Stored dataset items:
-.-.-
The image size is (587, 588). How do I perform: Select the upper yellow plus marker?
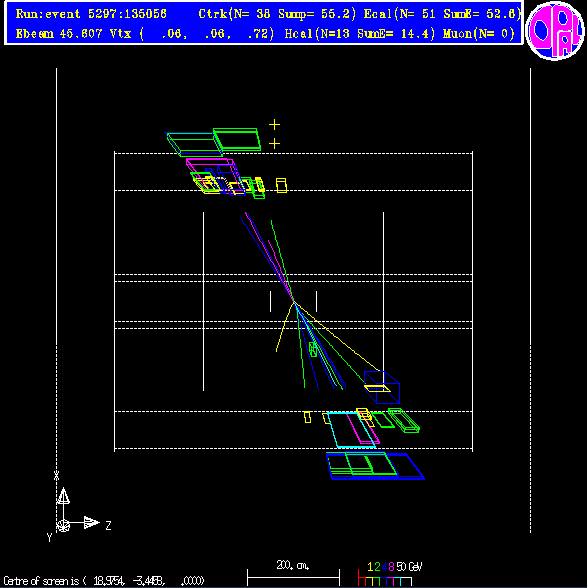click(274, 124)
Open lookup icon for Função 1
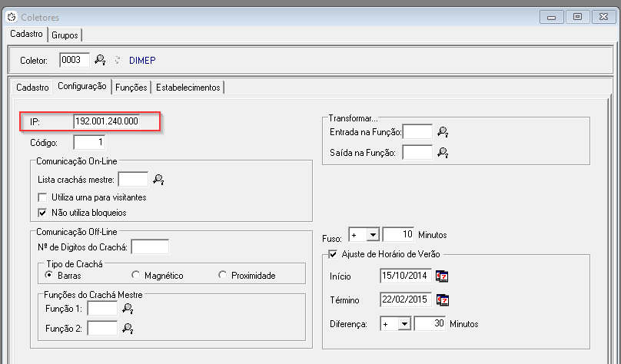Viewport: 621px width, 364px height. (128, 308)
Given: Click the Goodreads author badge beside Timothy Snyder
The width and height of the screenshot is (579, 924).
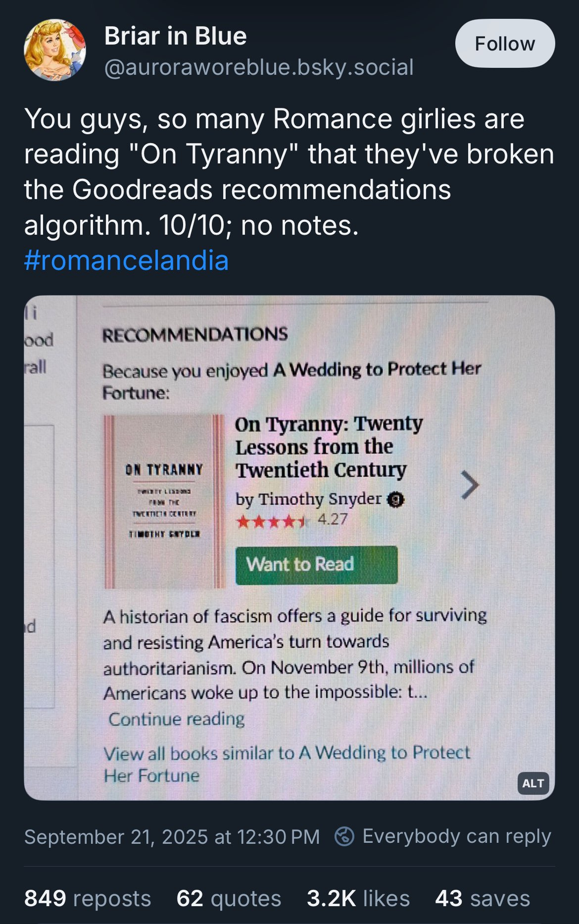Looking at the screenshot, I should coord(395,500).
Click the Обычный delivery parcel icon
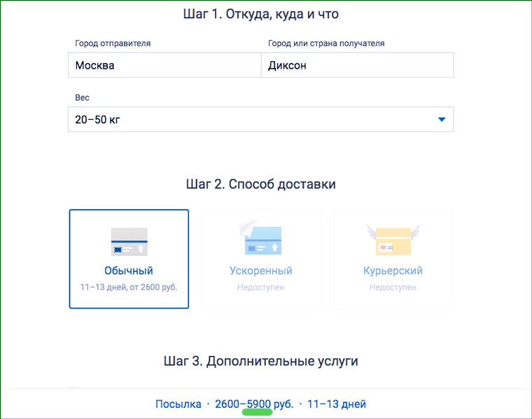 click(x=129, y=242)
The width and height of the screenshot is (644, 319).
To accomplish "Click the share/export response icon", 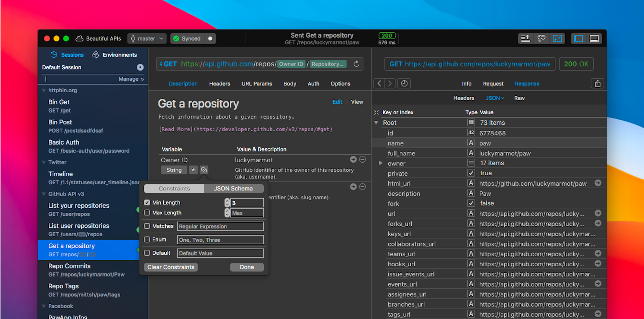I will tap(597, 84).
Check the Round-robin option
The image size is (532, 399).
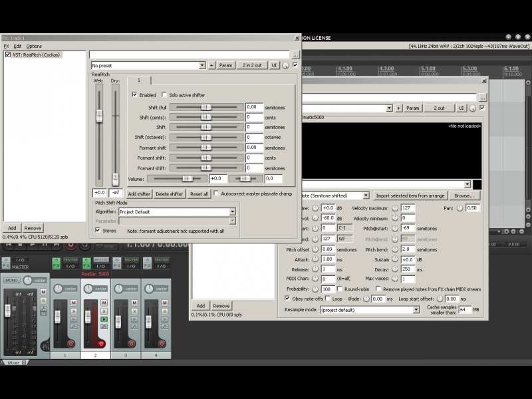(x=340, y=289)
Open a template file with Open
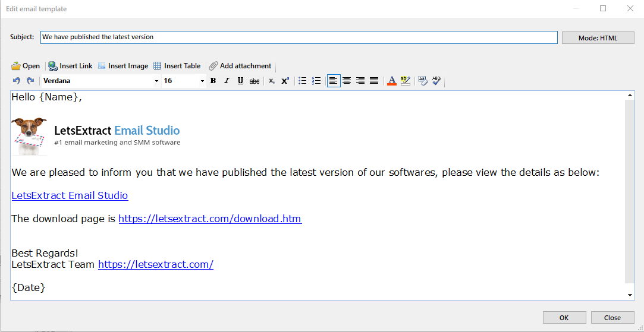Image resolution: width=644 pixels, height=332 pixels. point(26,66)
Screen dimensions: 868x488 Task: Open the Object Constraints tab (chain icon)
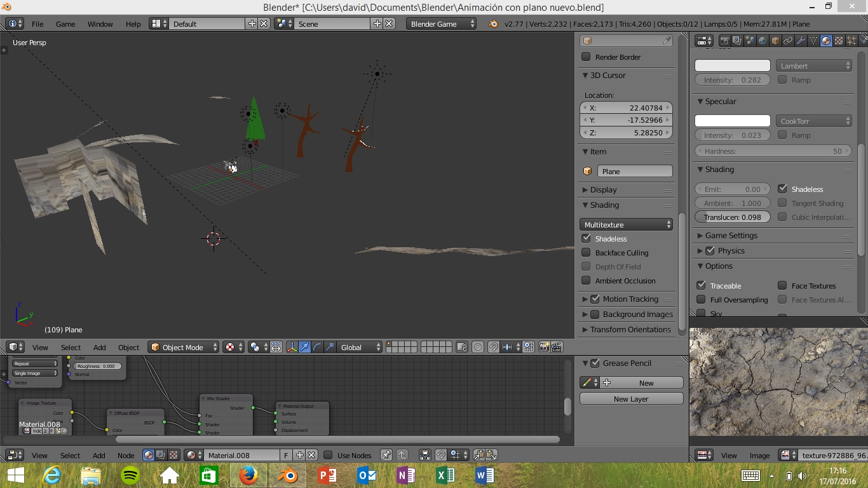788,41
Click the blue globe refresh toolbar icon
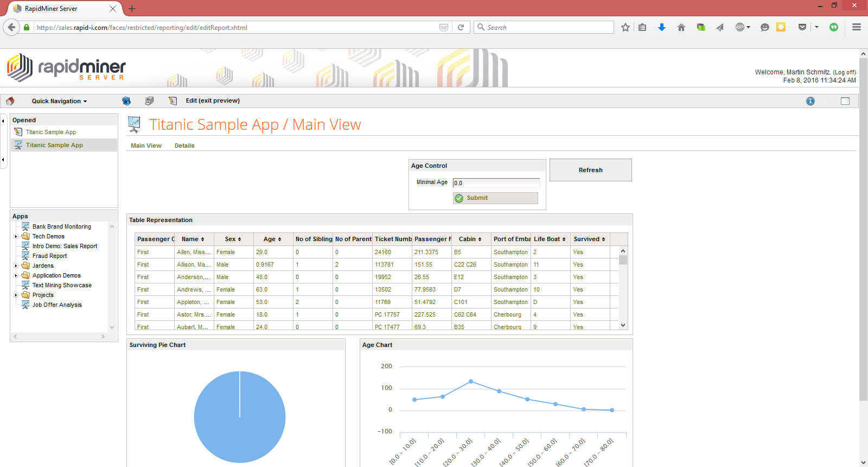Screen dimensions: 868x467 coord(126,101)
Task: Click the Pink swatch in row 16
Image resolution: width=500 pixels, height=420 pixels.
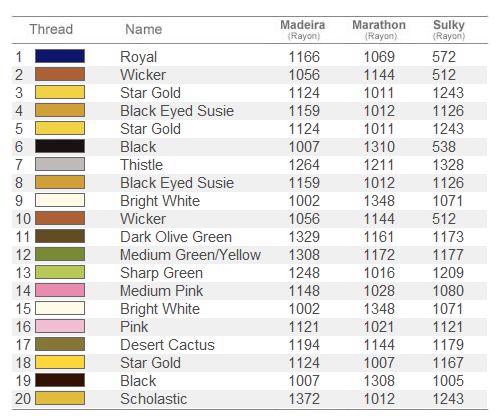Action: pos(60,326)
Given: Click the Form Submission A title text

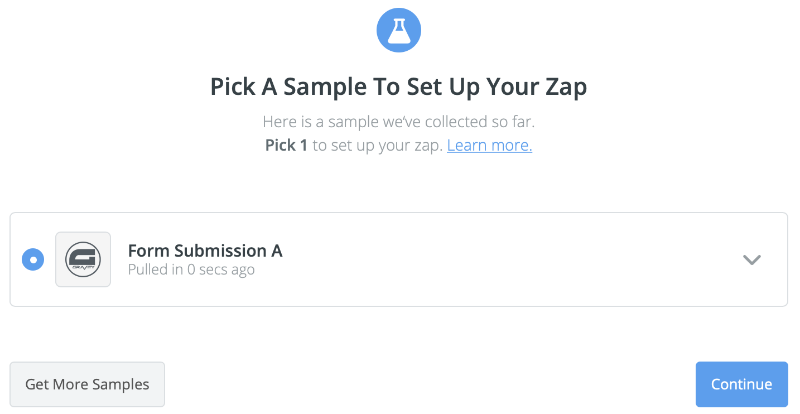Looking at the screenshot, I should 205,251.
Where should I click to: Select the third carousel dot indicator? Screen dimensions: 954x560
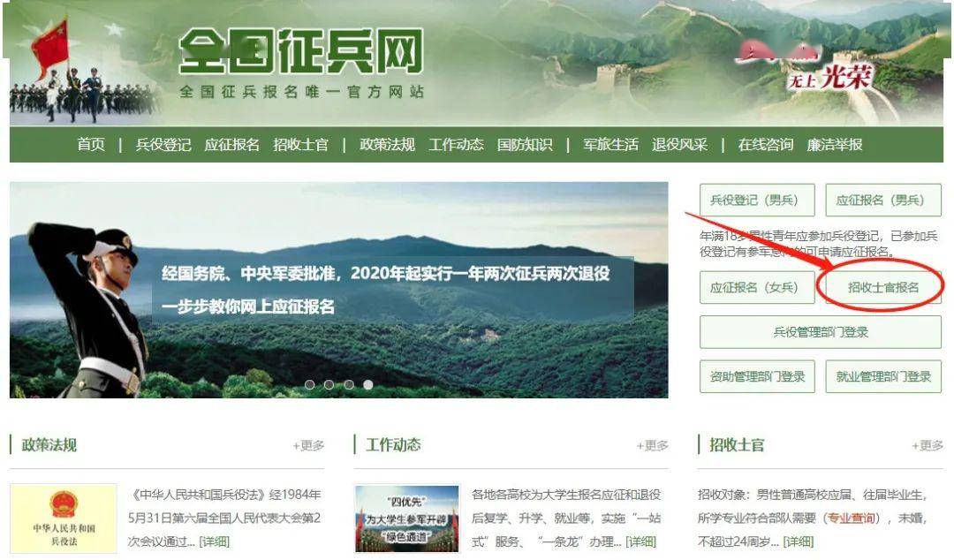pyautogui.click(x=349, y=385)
-.-.-
# [Task statement]
Only the lines from the one with "Given: Click the Form Submission A title text" through the final line of the entries above should be transcribed, exactly and without pictures.

# [Response to the task]
Given: Click the Form Submission A title text

Looking at the screenshot, I should 205,251.
Where should I click to: Select the third carousel dot indicator? Screen dimensions: 954x560
pyautogui.click(x=349, y=385)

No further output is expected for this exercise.